I think TELECAST is really a supportive study designed to bolster our safety database, so that's the primary purpose of that study. The TELESTAR is the study that is going to provide us with evidence of efficacy. And that's -- those are the top line results that I think we should be focused on. Stephen D. Willey - Stifel, Nicolaus & Company, Incorporated, Research Division: Okay. And then just lastly, I know that there was a lot of discussion around cardiovascular outcomes in type 2 at the FDA panels for the DPP-4s, and there was some discussion around maybe future requirements being dictated within kind of a mechanism-specific context. And I'm just kind of wondering if, in your discussions with FDA, you've gotten any kind of feedback that would suggest that SGLT1 as a mechanism would be something that would kind of require a full MACE readout or maybe just a couple of the MACE subsets?

Yes. I'll sort of give my general thought, and then I'll have Pablo to answer any follow-up. But no, we've had no such conversations with the agency. I think we're proceeding as we are relative to advice that has been given. And I think we need to show that the drug is both effective and safe against the standards that you would with any type 1 product and do not believe the requirements that are in for type 2 drugs extend themselves over to -- I mean, type 2 diabetes extends themselves over to type 1. But Pablo, I'll let you follow up anything you want to add.
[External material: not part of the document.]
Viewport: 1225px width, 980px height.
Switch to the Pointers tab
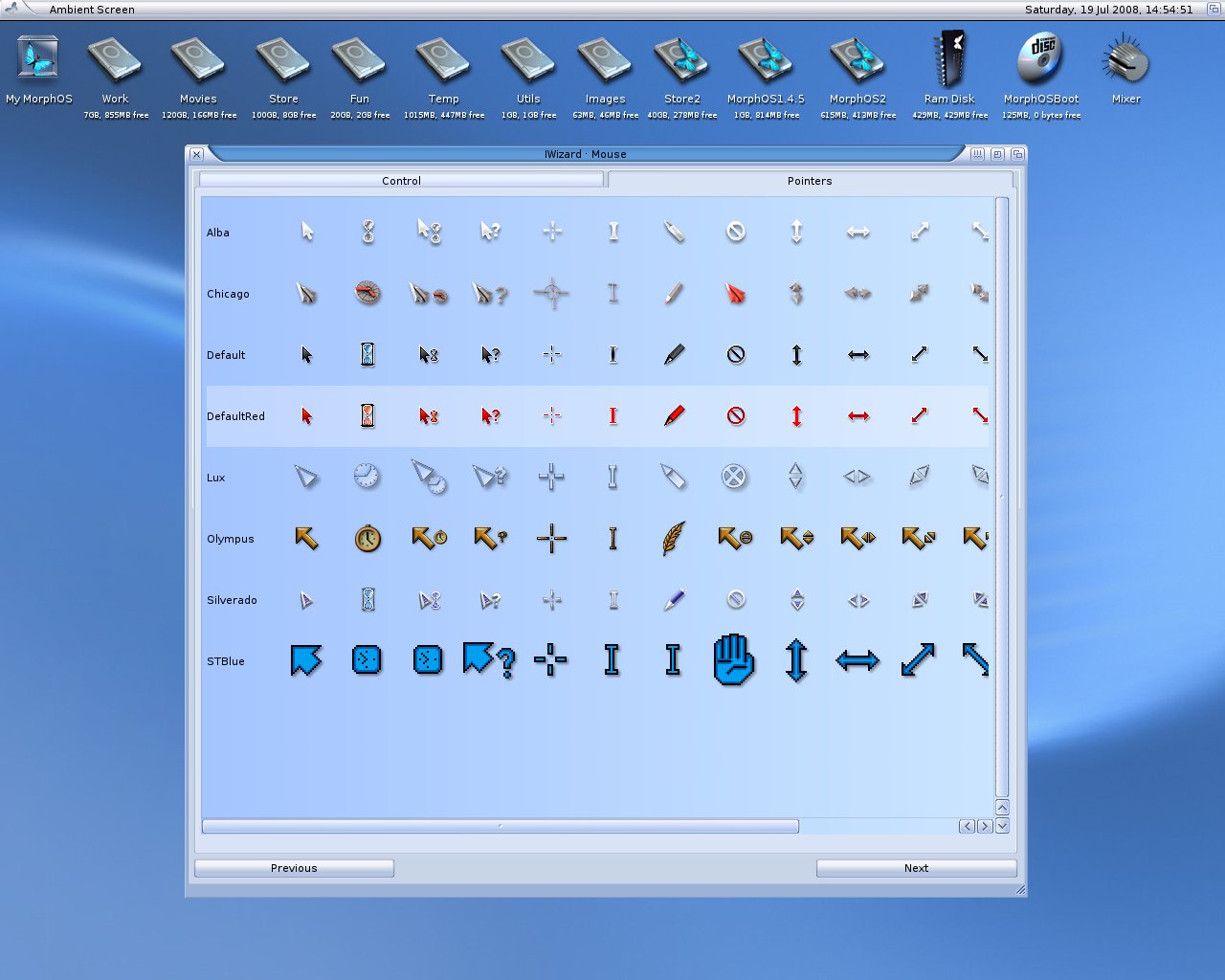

We'll be learning a lot about the SGLT2 class in terms of cardiovascular outcomes as the couple of the first studies read out over the next 6 months, and I think that would really be the basis for thinking about the class and the implications. In terms of SGLT1, we believe our SGLT1 inhibition is in the gastrointestinal tract, and because of that, we've never had any concerns about cardiovascular mechanisms related to our dual mechanism of action.

[Operator Instructions] Your next question comes from the line of Cristina Ghenoiu with Cowen.

I had a quick question about telotristat. Can you remind me how variable are these bowel movements in patients? Like, once you establish a baseline for a patient like in the placebo group typically, did you see any patients kind of vary like -- from like 2, 3, to like 5, 6 going back to 2, 3 or something like that?

Dr. Lapuerta?

What we've seen in general is that this endpoint of a mean bowel movement frequency averaged over the 12 weeks of the study is very precise. It's very precise because patients are giving you assessments every single day. Now in terms of week-to-week, we haven't seen that much variability in patients, just a little bit because patients take these injections of octreotide. And so some patients in screening will have a little bit of a reduction on octreotide. And unfortunately for them, the effect wears off early. So you're asking about our screening periods. We've seen some patients who start out with, say, 3 bowel movements or 5 bowel movements per day soon after an octreotide injection, but by the end of the screening up to 6 or 7 since it's worn off.

Okay. And the other question I had, besides the BMS collaboration, are there any other collaborations that you have ongoing in that we may expect to hear news from in the coming months?

Yes. I would simply say we remain opportunistic, and we have a pretty strong library of assets. And as opportunities present themselves, we will communicate to the market if we so should choose to do a deal.

[Operator Instructions] At this time, there are no additional questions in the queue.

Again, let me close out by saying thank you to all of you who have joined the call and just close by saying again that Lexicon continues to make substantial progress, and we'll keep you informed as we make additional progress throughout the next quarter. Thank you.

This does conclude today's conference call. You may now disconnect. Speakers, if you'll hold the line.